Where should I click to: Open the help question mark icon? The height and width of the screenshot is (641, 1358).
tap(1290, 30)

--

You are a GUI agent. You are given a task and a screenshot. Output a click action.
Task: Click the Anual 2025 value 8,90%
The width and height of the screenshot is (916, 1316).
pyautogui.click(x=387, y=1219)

- EXERCISE REQUIREMENTS -
Set down the listing lines starting at the one that contains "Where should I" and ending at the one that contains "tap(1290, 30)", both included, with no changes.

- RESULT -
Where should I click to: Open the help question mark icon? The height and width of the screenshot is (641, 1358).
tap(1290, 30)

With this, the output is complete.